I think more detail on levels 1, 2 ,3 would be appropriate for those who don’t have time for the full video.
Say 1,000 words?
It would still reference the video for “full details”
cheers
- David
Tim Bass says:
Thursday, June 11, 2009 at 2:15pm
Hi David,
Nice to hear from you. Thanks for visiting.
Yes, I am happy to do a more detailed write up in the future (I will post here and you can repost as you like!).
Having just returned from vacation, I am behind in a number of tasks, including a write-up on performance test results with the Amazon S3 / CloudFront team, a write-up on CloudBerry (used to help manage S3) and a number of other projects (I am currently and painstakingly reading a science text on how the nerves in the foot relate to the health of the organs, and the book is in Thai (!), not English, so I this is very slow reading!!! and I am doing some novice physics research on Kaluza-Klein dimensions as it relates to String Theory and braneworld dualism – another project on my desk.)
So, I’ll definately look into a more detailed write-up on ATLAS event detection in the LHC and how processing those complex events relate to the functional reference mode I have offered for event / situation detection for CEP, in the future.
Cheers.

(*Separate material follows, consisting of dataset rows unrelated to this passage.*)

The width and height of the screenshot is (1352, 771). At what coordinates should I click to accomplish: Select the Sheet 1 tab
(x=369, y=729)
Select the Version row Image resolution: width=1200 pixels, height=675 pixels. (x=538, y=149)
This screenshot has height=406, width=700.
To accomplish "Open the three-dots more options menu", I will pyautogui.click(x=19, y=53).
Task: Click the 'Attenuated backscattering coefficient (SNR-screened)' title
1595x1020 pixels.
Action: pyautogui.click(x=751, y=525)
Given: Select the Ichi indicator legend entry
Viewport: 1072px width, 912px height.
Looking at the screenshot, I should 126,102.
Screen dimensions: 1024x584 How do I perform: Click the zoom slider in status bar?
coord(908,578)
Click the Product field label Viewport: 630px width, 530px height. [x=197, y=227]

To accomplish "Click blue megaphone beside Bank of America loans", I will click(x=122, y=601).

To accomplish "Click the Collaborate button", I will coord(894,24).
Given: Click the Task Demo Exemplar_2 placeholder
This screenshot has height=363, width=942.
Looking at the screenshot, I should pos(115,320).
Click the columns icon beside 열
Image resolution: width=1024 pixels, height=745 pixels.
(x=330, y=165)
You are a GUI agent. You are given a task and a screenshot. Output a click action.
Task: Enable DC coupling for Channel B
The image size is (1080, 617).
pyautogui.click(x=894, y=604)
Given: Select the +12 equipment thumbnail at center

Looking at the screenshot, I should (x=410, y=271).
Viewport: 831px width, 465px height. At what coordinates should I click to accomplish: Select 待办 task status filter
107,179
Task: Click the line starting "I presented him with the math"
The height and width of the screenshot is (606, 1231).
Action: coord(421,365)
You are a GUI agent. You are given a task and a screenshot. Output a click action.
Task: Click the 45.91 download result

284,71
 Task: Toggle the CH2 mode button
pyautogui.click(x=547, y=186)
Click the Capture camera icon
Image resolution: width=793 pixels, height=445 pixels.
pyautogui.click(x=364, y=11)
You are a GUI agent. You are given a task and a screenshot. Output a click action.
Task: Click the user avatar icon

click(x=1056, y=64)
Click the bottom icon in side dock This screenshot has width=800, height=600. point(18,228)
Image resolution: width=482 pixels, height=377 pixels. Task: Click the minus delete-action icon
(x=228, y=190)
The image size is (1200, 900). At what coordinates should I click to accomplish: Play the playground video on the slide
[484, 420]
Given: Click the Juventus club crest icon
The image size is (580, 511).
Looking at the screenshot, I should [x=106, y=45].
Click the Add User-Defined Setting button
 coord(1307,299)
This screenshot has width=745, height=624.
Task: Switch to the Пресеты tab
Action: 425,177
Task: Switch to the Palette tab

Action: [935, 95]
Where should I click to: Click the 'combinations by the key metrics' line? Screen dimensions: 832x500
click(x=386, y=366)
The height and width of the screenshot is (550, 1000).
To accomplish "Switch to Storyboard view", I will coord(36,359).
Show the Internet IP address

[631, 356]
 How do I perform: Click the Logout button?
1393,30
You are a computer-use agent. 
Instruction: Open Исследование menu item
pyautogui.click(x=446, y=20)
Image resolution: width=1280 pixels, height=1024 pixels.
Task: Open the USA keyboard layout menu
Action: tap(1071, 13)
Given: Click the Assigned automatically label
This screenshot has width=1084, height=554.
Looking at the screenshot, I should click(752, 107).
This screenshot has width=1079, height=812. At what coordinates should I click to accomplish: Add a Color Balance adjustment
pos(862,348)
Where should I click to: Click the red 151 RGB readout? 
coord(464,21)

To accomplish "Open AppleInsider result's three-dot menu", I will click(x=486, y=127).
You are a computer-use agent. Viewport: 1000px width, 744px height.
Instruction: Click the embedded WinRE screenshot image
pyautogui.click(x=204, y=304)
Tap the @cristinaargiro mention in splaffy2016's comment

Hope you and “the family” are doing well! Take good care.
Yours, Tim
Rainer v. Ammon says:
Tuesday, June 16, 2009 at 4:14pm
Hi Tim-san,
good hint! I wanted to answer in this blog directly but then I had no idea how to format a longer text. So, please look at http://www.citt-online.com/index.php?id=veranstaltungen&id3=use_cases&id4=more
I’m still thinking whether I will keep it, change it, delete it…
Best regards
Rainer
Tim Bass says:
Tuesday, June 16, 2009 at 4:35pm
Hi Rainer,
Great to hear from you. Hope all is well.
As I see it, folks have been processing complex events for decades. The technologists that are not processing complex events are the folks using the term “complex event processing”.
The term “complex” is fairly well defined in science and systems theory. It is best to use established definitions and not reinvent decades of research.
In other words, as Peter Lin has commented, most of insular group of people discussing “complex event processing” are decades behind the state of the art. They are so far behind, that there is little to be gained from reading their blogs or books.
David Luckham’s original work on CEP was based on solving problems known to be “complex”, and it is funny, at least to me, to see him using the term “simple complex event processing” to describe the software community.
It is simple event processing, not simple-complex event processing, LOL.
Look at how much spin folks have to spin to keep up the same folly! Let’s stop this nonsense and get back to science and engineering, not marketing and snake-oil software.
Edit: Sorry to be so harsh, but from my perspective, the past few years in CEP-Land have simply been backwards steps in science and engineering. I hope we can start to move forward soon! To do that, the community need to change leadership and expand into established “CEP” domains, like what folks are doing at CERN and many other places around our world.